With the Stanley Cup Playoffs in full swing, and yes, I admit I’ve been watching, this last blog could have been Z is for Zamboni. But when you watch hockey on television you never actually see the zamboni, and to be honest, there’s nothing interesting about watching a big machine driving around in circles on the ice.

Zucchini muffins were on my list of potential topics, chocolate chip zucchini muffins to be precise. I decided that should be a topic for later in the season, when the gardens are full of the vegetable and every gardener would welcome a recipe to use them up.

I decided to do Z is for Zenith, not the celestial kind, but the ‘culminating point or stage’, that highest or climactic point. I’m not really a big sports fan, but since I grew up in a house where it was sports all the time, I find it makes good background noise as I’m doing something else. With the hockey playoffs and the recent Masters’ golf tournament, I was inspired for today’s topic.

The commentators, during any golf tournament, talk about the Masters and the other three ‘major’ tournaments like they’re the Holy Grail. I suppose to the golfers they are. To win a major tournament is to reach a level of achievement that cannot be denied. So the poor guy who wins tournaments, but can’t win a major will always be…in Rocky’s words, ‘could have been a contender’.

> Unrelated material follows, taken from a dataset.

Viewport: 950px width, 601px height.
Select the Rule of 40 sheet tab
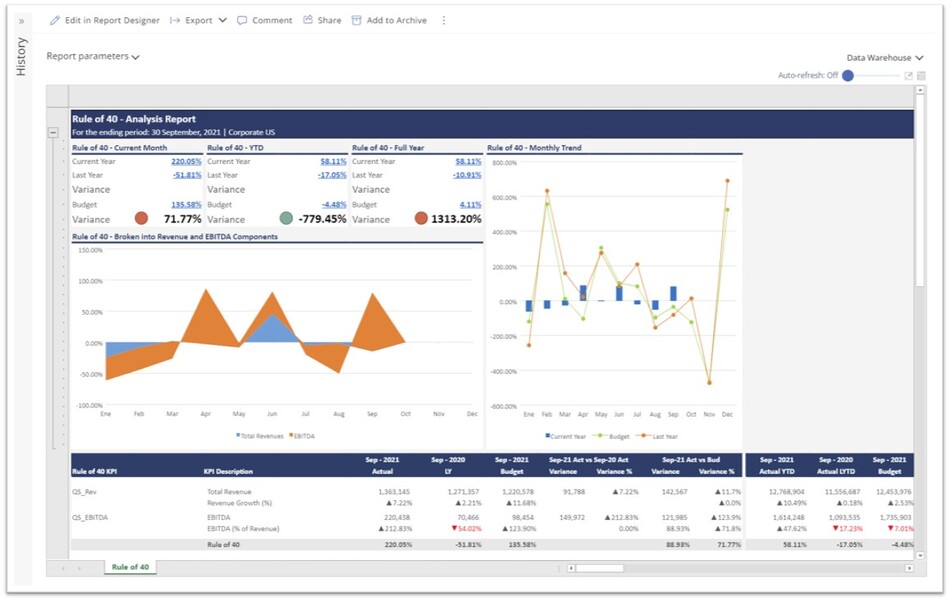point(130,567)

In the current competition for the Stanley Cup, it’s much the same. How many professional hockey players have never won a Stanley Cup? How many football players have never won the Super Bowl? And how many athletes never win an Olympic medal? I’m out of sports analogies, but I think you understand what I’m getting at. There are levels of achievement in almost any endeavour, some people will excel and make that zenith level, but those who don’t should never be deemed failures, or second class citizens in their particular area of expertise.

The ability, work and dedication that's required to get to professional status, or to participate in the Games, is an achievement not to be negated just because that person did not achieve their ultimate goal.

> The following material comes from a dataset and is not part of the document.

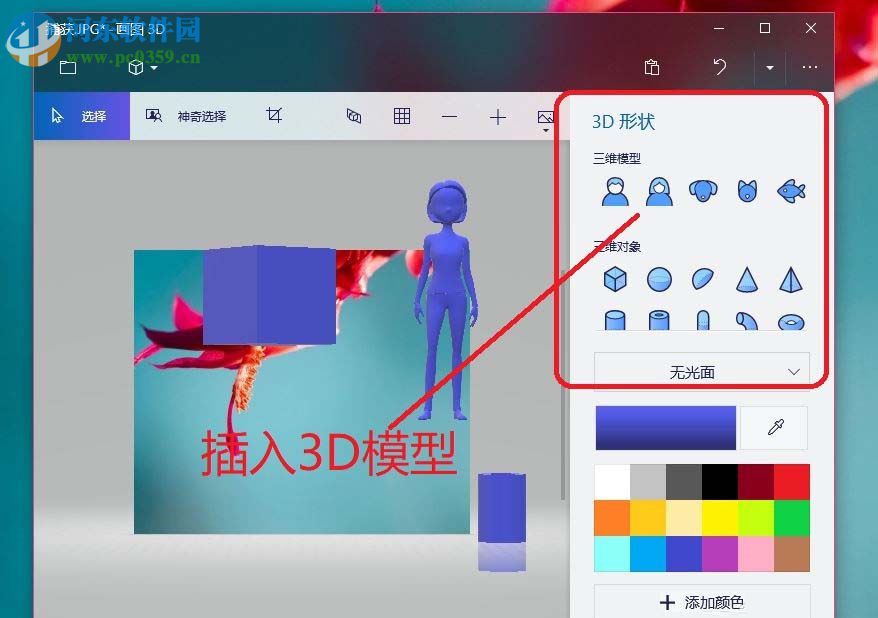The image size is (878, 618).
Task: Click the undo arrow
Action: click(719, 67)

There are similar comparisons in other fields. Take one I’m familiar with…writing. I see the names of my favourite authors on the best selling list; see them achieve a financial success that is to be envied. But there are many other authors who may not write best sellers, but can still take pride that they are ‘published’.

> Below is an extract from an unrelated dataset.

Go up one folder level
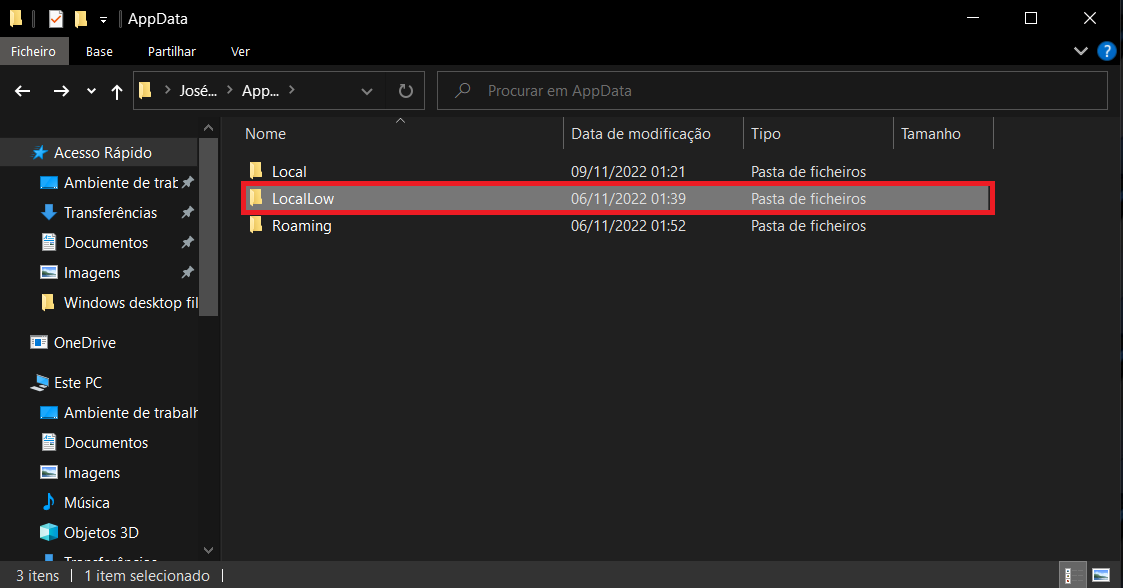Viewport: 1123px width, 588px height. point(117,91)
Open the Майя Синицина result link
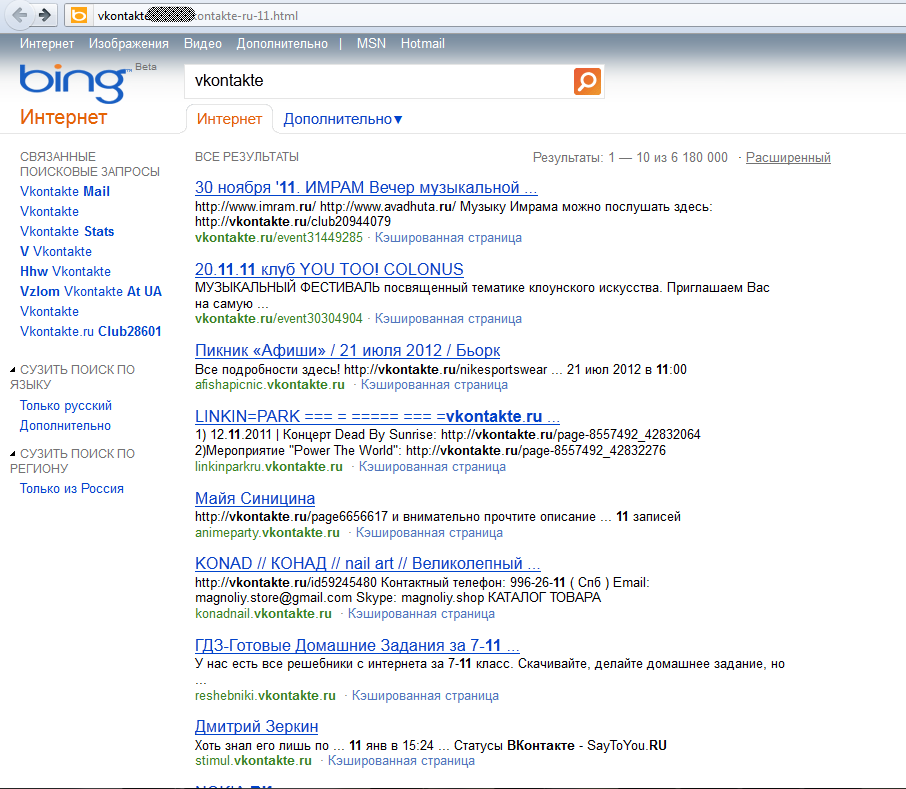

I came at writing with a serious intent rather late in life. I don’t expect I’ll ever write a best seller, nor achieve financial success, but writing has given me so much more. For years I have dealt with the loss of my 30 year career due to health issues. I was a workaholic and had nothing to replace the time and effort I expended at work.
When I found writing I found a purpose. I have been able to deal with my cognitive issues (memory and concentration) by making notes, lists and some serious editing and rewrites. I am dedicated to making my writing the best it can be.
I’m working on my 8th novel and am proud of the fact that my imagination is still strong and thriving. I have been able to sustain the effort in not only finishing the story, but doing something with it.

I self publish on Amazon, and while that is not the same as having a publisher seek me out to publish my books in hard copy, it is still a major achievement. I’m excited when I make a sale, happy to share my work with others. But for me, the success is in seeing it through, from a germ of an idea, to final product.
If others enjoy reading it as much as I've enjoyed writing it, it’s icing on the cake.